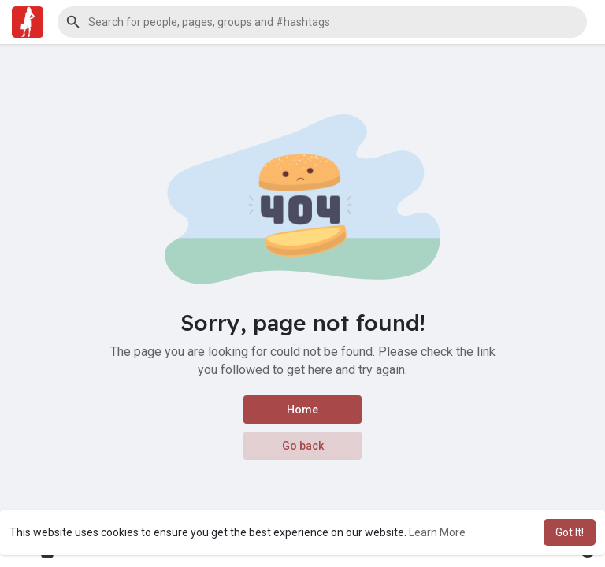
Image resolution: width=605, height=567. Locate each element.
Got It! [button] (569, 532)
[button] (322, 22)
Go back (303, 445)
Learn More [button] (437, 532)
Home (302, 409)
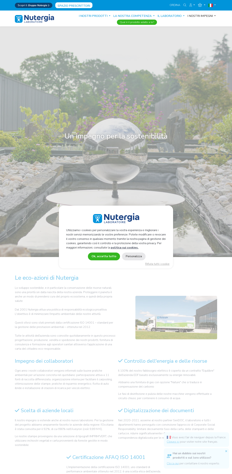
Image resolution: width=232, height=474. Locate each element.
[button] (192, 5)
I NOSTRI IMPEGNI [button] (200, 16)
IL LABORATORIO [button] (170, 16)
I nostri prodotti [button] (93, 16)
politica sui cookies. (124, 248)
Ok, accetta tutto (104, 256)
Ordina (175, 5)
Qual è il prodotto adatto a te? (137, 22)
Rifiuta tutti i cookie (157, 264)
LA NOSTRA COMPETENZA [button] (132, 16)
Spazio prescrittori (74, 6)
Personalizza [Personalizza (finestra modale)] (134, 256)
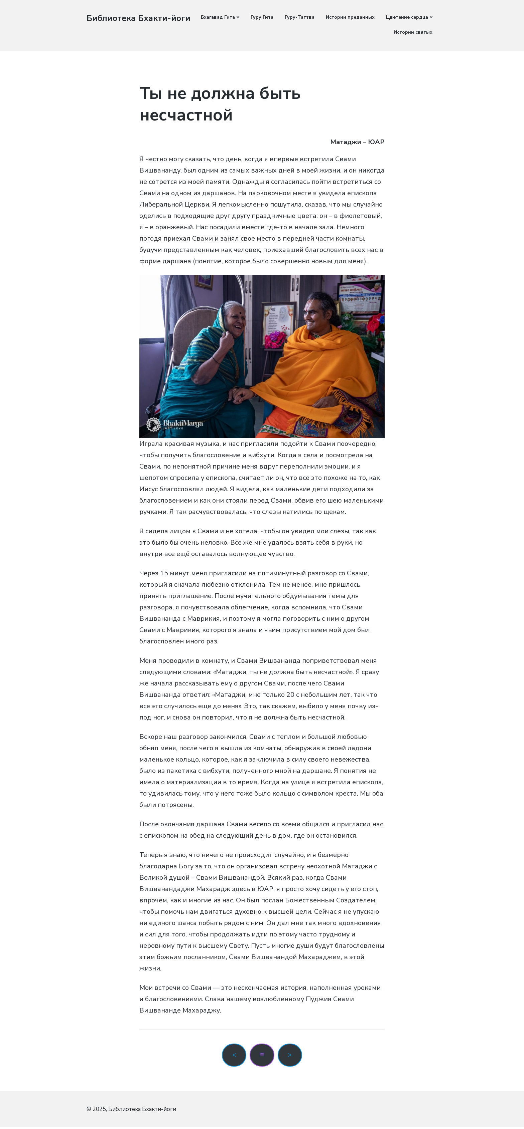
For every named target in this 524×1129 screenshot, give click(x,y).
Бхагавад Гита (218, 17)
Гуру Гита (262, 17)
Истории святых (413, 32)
————————
| What you are asked to do |
Reproduce all the rows above without any change, omitting the pictures.

| Expected output |
Image resolution: width=605, height=567. Locate each element.
Got It! [button] (569, 532)
[button] (322, 22)
Go back (303, 445)
Learn More [button] (437, 532)
Home (302, 409)
Image resolution: width=232, height=474. Locate each element.
[button] (192, 5)
I NOSTRI IMPEGNI [button] (200, 16)
IL LABORATORIO [button] (170, 16)
I nostri prodotti [button] (93, 16)
politica sui cookies. (124, 248)
Ok, accetta tutto (104, 256)
Ordina (175, 5)
Qual è il prodotto adatto a te? (137, 22)
Rifiuta tutti i cookie (157, 264)
LA NOSTRA COMPETENZA [button] (132, 16)
Spazio prescrittori (74, 6)
Personalizza [Personalizza (finestra modale)] (134, 256)
For every named target in this 524×1129 screenshot, give click(x,y).
Бхагавад Гита (218, 17)
Гуру Гита (262, 17)
Истории святых (413, 32)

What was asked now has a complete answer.